/interview0

Take-home interview assignment for a no-code startup

Primary LanguageHCLCreative Commons Attribution Share Alike 4.0 InternationalCC-BY-SA-4.0

IMPORTANT NOTE

This is a repository for a take home interview question I had in 2021. I have removed screenshots with the company name, plus resources containing the company name from this repository. History has also been removed to preserve the company's anonymity. I was given around four hours to complete this assignment. I worked on it all weekend (oops!). That said, they no longer utilize this form of take home tests since I started working for them :)

Overview

This repository contains a very simple automated AWS service deployed with CodePipeline and Terraform. It contains two parts: A deployment automation, and a serverless, RESTful web service.

(screenshot removed)

Structurally, the following primary folders are defined below:

- /
  - config
  - terraform
  - scripts
  - lambda
  1. config contains the build definitions plus all other app configurations.
  2. terraform contains all of the terraform definitions.
  3. scripts contains all standalone logic required for deployment.
  4. lambda contains the logic of the function app.

There are several assumptions within this repository:

  1. Though cloned on GitHub, this repository exists within my personal AWS environment in CodeCommit to simplify automation for the sake of this activity.
  2. My AWS account already includes a CodeBuild policy used by automation. This policy includes a combination of other policies which are outlined below.
  3. I've removed my account numbers from the checked in code and this README.
  4. All secrets are managed with AWS Secrets Manager; these secrets are configured in the buildspec.yaml and passed to terraform in the scripts/terraform script: Secrets Manager
  5. I tried to create commits in logical order so that the commit history illustrates my general thought process.
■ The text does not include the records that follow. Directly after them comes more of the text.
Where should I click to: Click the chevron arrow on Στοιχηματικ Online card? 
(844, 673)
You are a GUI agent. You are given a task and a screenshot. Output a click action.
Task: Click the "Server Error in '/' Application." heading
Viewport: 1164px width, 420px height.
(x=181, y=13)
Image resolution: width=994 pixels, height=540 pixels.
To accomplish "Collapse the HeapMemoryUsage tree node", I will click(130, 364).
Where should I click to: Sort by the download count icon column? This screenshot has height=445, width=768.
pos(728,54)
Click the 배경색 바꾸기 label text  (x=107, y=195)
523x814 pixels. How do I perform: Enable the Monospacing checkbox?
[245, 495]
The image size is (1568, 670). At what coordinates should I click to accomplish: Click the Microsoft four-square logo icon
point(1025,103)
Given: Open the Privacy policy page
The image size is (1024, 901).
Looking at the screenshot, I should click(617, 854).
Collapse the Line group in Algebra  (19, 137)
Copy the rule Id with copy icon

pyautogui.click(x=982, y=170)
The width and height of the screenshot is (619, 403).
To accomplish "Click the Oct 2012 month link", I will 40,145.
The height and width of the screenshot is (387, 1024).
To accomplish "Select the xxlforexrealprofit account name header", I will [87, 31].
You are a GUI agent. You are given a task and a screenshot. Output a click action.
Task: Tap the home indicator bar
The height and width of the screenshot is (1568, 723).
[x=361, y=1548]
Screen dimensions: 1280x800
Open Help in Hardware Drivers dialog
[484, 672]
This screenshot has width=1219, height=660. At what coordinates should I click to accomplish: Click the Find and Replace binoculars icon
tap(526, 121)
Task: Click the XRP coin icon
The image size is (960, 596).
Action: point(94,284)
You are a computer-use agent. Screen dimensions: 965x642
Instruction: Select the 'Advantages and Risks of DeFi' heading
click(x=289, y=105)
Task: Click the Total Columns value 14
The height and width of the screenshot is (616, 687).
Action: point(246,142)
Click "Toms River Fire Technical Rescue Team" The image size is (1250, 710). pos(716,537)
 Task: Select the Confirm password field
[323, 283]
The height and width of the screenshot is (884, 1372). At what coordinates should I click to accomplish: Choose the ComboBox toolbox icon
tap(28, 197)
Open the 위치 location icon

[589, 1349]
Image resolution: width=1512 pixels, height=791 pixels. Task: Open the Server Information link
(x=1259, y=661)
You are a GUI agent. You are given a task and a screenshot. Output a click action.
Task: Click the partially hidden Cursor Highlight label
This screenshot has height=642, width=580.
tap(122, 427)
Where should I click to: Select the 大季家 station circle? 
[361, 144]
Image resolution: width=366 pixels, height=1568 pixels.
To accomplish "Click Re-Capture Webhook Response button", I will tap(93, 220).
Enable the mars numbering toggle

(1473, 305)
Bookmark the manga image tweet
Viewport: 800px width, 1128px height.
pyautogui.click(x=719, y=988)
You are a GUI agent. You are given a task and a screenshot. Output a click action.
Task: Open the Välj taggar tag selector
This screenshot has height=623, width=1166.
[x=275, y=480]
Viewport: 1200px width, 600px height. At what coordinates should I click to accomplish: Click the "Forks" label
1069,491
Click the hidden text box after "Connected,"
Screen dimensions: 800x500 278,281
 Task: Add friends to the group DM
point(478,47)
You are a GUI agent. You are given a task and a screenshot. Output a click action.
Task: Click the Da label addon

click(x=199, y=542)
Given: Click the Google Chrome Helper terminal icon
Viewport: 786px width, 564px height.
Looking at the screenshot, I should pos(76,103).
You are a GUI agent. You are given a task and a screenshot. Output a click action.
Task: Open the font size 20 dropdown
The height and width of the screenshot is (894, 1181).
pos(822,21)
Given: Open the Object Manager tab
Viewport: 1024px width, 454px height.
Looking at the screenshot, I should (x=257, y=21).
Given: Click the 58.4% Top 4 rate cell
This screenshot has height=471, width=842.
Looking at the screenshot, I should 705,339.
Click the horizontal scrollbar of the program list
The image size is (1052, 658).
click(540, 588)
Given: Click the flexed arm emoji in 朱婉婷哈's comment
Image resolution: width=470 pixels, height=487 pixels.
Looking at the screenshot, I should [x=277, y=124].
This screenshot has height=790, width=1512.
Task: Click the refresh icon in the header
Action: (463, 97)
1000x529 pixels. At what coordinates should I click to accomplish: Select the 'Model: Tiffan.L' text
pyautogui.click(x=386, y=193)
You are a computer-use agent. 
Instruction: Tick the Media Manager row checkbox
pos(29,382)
This was relevent when I submitted for the job, but the repository has now been flattened.

Bootstrap Steps: Establish Automation

Here are the steps I followed to setup a code pipeline for automated deployments based on commits to the master branch of a new repository.

  1. Init an empty git repository and add this README.md.
  2. Create AWS git repository in CodeCommit: (screenshot removed)
  3. Add S3 bucket for CodeBuild.
  4. Create CodeBuild project: (sceenshot removed)
  5. Bootstrap deployment.

At this point in the boostrap process, there now exists a CodeBuild project with a buildspec.yaml that can be triggered manually. It would be nice, though, not to manually trigger the build. To that end, I finalized the automation through the following steps:

  1. Add Terraform state lock table to terraform resources and configure Terraform with S3 plus state lock table options.
  2. Add CodePipeline resource to auto-build commits.

At this stage, the pipeline is now 100% automated; infrastructure will deploy on each successful git push.

Defining the Service

The basic premise (time permitting) is to have an API endpoint that accepts a JSON payload, places it on a queue, and returns a 202 response. Once on the queue, a separate lambda will pick up the payload and save it to persistent storage, in this case, DynamoDB.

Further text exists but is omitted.